» **SHORT PROBLEM**: Put the entries below, from the line containing "Flavoured [183, 467]" through the line containing "at that location.", into a two-column CSV with the headers text and answer. Give one row per entry, with each field in quotation marks and any line breaks replaced by spaces.

» **Entries for locating words and page elements**:
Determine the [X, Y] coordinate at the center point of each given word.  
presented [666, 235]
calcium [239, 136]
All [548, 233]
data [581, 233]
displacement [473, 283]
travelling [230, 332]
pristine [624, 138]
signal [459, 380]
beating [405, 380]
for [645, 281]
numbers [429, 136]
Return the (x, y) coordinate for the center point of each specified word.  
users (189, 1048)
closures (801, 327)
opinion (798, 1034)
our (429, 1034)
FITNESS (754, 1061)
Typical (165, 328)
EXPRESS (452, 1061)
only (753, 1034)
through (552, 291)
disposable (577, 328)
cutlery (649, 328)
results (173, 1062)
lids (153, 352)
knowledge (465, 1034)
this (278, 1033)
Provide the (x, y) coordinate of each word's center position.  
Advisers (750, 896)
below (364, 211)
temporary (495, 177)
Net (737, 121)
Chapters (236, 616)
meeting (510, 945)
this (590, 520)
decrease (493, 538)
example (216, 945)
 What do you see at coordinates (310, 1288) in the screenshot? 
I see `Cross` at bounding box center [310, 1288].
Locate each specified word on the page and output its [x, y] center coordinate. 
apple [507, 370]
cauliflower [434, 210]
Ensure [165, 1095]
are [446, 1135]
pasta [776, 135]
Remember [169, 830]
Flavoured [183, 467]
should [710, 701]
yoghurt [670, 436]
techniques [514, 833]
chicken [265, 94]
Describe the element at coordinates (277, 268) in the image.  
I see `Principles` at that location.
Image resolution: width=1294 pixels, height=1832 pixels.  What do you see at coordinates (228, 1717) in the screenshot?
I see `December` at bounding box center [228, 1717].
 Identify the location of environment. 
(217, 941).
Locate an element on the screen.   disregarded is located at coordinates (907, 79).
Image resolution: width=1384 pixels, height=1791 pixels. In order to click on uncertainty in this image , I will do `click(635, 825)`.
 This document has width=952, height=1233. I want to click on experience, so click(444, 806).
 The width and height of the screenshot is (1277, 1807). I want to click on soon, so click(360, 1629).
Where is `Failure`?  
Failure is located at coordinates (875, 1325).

» **RESPONSE TO THIS TASK**:
text,answer
"Flavoured","[183, 467]"
"should","[710, 701]"
"yoghurt","[670, 436]"
"techniques","[514, 833]"
"chicken","[265, 94]"
"Describe the element at coordinates (277, 268) in the image.","I see `Principles` at that location."